Listed Building – Grade II*
- Official name: Studley Castle
- Designated: 11 December 1969
- Reference no.: 1355446

= Studley Castle =

Country house in Warwickshire, England

Studley Castle is a 19th-century country house at Studley, Warwickshire, England.

The Grade II* listed building is now occupied as a Warner Leisure Hotel but was once owned by the Lyttelton family before being bequeathed by Philip Lyttleton to his niece Dorothy, who married Francis Holyoake.

Their son Francis Lyttelton Holyoake, the High Sheriff of Warwickshire in 1834, inherited Ribston Hall in Yorkshire from a business partner in 1833 and changed his name to Holyoake-Goodricke. The sale of the Yorkshire property financed the building of a new mansion at Studley. The new house, designed in Gothic Revival style by the architect Samuel Beazley, was completed in 1836.

The building has never actually been used as a castle.

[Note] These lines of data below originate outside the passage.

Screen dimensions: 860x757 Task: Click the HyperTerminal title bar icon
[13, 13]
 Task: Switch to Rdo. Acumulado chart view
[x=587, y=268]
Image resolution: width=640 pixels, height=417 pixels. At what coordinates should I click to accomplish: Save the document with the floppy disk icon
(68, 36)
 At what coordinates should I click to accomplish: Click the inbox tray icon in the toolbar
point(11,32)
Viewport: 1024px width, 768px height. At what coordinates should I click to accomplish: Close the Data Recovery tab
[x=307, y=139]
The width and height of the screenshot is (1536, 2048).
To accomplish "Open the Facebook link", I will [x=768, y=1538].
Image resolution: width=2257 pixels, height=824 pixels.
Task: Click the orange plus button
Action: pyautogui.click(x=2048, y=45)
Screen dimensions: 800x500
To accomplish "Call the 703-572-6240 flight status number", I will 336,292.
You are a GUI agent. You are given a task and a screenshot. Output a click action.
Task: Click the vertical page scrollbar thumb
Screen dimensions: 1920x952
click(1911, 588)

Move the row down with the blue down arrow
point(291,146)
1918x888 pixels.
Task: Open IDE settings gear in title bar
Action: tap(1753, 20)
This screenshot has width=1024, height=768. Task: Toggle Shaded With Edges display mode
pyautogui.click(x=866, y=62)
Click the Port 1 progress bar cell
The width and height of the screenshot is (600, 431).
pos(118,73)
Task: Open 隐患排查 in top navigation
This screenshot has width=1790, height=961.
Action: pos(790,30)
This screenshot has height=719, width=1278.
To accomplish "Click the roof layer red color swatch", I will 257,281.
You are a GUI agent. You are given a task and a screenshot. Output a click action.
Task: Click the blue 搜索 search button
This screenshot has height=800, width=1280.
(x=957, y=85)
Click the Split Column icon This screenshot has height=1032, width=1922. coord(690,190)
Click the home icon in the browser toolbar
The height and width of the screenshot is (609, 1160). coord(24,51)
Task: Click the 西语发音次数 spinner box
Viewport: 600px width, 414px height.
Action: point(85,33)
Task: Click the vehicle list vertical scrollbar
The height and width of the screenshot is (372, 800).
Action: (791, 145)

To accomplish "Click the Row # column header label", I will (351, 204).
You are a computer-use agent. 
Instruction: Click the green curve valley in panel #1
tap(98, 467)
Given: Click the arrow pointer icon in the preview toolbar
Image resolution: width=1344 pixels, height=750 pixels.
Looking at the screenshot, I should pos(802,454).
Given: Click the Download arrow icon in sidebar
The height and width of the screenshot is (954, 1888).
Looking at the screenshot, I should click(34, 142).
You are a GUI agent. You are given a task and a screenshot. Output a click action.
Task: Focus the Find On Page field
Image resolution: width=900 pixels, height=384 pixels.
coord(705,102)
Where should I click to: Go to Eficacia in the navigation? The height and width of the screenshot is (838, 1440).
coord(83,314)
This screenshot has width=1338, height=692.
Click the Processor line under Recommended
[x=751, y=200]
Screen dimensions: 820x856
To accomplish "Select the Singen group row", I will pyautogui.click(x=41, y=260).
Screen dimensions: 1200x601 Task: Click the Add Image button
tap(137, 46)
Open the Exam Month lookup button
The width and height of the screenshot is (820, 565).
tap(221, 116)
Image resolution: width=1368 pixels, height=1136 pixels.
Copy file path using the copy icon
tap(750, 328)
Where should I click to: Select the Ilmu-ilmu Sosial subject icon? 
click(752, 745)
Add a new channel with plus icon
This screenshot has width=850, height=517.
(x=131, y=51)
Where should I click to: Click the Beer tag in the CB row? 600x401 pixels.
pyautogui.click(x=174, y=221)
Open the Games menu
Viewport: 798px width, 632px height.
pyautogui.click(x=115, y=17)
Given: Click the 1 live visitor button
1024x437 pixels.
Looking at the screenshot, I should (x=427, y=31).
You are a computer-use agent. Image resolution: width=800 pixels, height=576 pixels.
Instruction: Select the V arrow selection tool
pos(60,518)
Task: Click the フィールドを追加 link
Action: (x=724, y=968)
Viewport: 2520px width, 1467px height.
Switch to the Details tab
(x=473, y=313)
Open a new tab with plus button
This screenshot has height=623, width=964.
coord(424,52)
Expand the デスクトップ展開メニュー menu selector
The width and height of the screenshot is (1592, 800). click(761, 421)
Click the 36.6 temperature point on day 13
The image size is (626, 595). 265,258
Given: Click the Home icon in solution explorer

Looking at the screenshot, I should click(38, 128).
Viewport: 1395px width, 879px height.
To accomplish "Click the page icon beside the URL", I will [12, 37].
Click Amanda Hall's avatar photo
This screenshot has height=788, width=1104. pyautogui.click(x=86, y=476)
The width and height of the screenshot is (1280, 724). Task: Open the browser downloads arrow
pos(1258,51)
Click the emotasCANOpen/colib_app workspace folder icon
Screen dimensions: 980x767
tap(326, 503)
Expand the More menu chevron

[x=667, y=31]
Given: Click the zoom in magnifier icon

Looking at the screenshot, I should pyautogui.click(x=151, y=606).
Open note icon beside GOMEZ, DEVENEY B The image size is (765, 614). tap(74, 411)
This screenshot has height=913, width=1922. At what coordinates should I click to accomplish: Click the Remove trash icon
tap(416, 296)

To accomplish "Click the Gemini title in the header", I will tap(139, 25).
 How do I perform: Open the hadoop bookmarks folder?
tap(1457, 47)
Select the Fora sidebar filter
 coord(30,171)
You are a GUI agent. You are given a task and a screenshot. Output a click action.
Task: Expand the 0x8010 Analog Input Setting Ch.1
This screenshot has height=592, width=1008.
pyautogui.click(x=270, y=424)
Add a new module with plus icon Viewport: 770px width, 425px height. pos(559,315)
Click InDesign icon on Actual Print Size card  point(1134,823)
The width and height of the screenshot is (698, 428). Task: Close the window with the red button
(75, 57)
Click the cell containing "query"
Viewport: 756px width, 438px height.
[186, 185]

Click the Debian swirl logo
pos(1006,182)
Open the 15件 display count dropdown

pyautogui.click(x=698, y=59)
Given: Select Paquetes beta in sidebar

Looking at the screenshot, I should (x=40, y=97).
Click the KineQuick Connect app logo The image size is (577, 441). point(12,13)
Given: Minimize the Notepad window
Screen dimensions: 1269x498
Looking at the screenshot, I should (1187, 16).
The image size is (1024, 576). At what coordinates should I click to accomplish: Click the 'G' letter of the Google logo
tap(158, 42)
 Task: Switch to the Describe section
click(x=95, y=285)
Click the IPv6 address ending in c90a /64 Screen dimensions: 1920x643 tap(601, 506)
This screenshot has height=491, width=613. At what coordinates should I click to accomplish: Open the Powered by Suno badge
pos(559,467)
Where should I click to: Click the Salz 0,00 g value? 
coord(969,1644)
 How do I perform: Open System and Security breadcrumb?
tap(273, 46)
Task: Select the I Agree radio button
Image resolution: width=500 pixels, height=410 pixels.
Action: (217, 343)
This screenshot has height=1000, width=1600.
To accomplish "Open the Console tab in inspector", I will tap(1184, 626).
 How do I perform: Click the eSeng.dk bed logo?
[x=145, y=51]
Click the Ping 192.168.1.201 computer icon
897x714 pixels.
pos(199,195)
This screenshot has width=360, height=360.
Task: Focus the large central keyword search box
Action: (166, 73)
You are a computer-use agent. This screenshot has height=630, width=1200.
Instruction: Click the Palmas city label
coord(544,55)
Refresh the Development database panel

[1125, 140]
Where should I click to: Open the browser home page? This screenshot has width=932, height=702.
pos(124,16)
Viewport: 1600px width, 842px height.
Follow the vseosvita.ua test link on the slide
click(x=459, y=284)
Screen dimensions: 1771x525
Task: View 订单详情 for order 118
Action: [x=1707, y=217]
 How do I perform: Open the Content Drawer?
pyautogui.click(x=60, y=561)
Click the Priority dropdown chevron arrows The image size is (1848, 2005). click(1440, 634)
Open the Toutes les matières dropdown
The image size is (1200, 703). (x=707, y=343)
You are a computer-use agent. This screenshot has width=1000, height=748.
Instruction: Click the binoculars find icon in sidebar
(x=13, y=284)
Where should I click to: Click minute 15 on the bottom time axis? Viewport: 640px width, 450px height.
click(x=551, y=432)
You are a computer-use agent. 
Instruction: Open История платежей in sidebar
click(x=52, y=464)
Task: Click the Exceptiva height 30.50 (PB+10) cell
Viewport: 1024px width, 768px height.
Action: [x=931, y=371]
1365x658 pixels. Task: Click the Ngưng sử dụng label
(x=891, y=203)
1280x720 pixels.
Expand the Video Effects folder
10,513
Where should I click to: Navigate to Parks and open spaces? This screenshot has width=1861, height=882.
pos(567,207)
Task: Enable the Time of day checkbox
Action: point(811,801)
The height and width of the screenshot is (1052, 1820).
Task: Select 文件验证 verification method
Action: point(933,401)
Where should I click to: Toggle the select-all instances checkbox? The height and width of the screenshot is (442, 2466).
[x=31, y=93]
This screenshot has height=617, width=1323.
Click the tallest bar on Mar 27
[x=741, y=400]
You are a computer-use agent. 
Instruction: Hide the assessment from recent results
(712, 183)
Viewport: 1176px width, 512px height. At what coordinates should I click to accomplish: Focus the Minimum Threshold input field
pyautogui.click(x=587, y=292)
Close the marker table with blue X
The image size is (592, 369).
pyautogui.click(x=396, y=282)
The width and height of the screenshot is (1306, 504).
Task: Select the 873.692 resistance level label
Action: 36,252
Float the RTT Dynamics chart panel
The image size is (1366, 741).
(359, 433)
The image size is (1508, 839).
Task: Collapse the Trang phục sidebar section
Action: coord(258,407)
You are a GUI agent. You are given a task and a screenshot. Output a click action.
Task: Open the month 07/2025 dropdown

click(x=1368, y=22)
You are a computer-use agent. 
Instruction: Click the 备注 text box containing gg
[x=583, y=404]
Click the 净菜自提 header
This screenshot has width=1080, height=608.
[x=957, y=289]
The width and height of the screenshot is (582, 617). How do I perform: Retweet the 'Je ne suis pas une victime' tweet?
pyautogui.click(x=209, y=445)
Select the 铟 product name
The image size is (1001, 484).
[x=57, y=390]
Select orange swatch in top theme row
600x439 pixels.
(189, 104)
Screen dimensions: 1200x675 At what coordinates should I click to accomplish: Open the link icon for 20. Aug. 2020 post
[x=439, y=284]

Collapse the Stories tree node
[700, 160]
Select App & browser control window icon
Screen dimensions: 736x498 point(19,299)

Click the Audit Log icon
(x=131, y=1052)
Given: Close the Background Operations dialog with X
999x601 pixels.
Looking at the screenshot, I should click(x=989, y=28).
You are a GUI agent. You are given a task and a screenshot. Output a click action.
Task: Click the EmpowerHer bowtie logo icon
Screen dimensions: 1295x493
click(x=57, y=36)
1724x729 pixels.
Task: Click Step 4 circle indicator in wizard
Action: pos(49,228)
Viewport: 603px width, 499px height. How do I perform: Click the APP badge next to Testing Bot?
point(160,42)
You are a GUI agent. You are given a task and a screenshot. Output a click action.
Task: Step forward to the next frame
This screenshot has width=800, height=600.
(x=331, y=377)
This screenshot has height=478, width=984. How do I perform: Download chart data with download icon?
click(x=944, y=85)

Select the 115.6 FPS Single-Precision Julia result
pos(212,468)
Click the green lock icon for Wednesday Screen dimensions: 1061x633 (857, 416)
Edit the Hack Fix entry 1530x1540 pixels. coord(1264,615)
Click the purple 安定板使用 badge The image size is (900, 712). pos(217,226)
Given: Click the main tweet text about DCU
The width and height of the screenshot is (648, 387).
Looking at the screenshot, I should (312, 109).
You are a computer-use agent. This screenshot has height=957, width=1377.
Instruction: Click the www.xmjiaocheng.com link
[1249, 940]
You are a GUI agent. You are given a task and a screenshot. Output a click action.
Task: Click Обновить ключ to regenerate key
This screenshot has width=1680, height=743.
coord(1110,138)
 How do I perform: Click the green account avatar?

The site of the medieval castle at Studley is occupied by the nearby 16th-century house known as Old Studley Castle.

The house was occupied by Studley College between 1903 and the early 1960s and was used as a horticultural training establishment for ladies. It later became training and Marketing Centre for the former automotive brand, Rover.

In more recent times the Castle was converted for use as a hotel. After a £50 million refurbishment it reopened in April 2019 as the 14th hotel in the Warner Leisure Hotels collection.